Bowling responded by saying that Call of Duty needed to build once again from the ground up, with a focus back on the rock-solid core gameplay that helped to define the series in the mid-2000s. He says that the current business model of Call of Duty is focused on content gateways and sucking as much money as it can from consumers. Bowling claims that the developers used to treat their players like a community, where they would go to them for map feedback. These days, Bowling says, the community is more treated as consumers with which to glean market feedback from.
Call of Duty: Vanguard has already reached the top of the sales charts for November and will likely continue to stay there through most of 2022. While reviews were solid for the title, fans are a little more mixed than normal on the title with some saying it doesn’t do much to stand out. On the Warzone side of things, many streamers have already claimed they dislike the new map that coincides with Vanguard‘s launch and may stop playing the game altogether because of it.
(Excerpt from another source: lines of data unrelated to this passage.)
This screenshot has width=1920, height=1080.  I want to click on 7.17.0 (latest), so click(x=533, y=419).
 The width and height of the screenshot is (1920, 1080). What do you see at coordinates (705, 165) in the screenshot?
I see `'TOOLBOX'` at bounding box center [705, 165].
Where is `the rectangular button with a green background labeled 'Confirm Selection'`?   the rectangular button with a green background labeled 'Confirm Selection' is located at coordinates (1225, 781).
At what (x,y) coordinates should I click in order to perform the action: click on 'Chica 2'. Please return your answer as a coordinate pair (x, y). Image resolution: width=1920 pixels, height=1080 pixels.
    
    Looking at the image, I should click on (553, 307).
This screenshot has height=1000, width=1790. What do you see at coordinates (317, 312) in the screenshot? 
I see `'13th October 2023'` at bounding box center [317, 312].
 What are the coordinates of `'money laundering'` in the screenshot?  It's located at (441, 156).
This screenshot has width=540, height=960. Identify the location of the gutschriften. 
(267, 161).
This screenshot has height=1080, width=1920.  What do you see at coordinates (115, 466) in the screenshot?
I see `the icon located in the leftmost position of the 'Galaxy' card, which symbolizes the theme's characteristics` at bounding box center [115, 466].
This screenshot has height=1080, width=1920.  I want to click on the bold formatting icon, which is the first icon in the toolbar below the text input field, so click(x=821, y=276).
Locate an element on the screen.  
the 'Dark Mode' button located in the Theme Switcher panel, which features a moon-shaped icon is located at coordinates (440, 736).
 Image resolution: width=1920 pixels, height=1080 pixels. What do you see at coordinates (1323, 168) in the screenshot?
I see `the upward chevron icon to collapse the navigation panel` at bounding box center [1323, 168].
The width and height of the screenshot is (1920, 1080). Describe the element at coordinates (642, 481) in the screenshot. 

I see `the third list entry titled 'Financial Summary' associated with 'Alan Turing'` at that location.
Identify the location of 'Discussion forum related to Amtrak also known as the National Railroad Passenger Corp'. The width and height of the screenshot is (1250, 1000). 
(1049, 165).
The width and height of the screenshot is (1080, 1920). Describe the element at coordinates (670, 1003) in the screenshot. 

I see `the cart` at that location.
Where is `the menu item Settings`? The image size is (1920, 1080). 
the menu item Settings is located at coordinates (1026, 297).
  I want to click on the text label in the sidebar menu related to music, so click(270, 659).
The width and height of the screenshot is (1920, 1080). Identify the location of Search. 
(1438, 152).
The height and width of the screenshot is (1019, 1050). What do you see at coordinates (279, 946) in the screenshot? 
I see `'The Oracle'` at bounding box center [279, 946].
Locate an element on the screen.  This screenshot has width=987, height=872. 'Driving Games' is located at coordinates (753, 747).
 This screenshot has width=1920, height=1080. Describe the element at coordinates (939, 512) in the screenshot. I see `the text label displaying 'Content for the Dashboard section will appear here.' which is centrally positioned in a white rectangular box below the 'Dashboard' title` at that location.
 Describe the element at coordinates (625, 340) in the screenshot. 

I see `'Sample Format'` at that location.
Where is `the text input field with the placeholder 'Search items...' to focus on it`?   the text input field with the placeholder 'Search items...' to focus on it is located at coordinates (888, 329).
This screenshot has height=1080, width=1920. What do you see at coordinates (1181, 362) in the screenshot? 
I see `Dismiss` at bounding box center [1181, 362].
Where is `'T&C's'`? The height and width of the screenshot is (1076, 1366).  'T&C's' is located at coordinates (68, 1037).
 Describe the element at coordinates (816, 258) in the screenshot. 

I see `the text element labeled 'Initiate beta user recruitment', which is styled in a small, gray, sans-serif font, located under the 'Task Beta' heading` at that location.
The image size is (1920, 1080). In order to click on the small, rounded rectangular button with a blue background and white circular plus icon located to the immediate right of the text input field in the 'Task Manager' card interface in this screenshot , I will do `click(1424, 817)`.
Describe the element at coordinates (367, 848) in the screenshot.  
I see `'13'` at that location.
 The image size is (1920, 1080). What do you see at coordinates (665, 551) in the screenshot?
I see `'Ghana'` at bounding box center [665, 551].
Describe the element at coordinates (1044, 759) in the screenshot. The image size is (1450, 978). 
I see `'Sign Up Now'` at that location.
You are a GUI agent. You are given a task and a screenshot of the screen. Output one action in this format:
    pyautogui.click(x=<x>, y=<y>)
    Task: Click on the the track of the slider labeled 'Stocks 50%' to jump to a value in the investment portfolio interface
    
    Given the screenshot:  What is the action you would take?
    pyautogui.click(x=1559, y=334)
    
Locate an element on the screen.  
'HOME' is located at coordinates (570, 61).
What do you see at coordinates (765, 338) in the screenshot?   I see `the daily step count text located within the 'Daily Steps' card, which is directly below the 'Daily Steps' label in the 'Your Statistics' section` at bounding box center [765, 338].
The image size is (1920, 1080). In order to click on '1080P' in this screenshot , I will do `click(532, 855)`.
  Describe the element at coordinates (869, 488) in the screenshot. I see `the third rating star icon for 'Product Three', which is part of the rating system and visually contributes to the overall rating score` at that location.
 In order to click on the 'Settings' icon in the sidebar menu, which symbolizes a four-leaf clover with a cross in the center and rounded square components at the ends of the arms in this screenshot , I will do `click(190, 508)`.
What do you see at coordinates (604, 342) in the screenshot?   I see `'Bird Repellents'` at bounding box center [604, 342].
Currently, Activision is embroiled in numerous scandals and it is no doubt Call of Duty was effected by them in some way. With management fluctuating at all times, it’ll be interesting to see where everything lands once the dust settles. While not likely, maybe huge management shakeups will be enough to give Bowling his wish of the “revitalization” to the Call of Duty series.
Call of Duty: Vanguard is available now for PS4, PS5, Xbox One, Xbox Series X/S, and PC.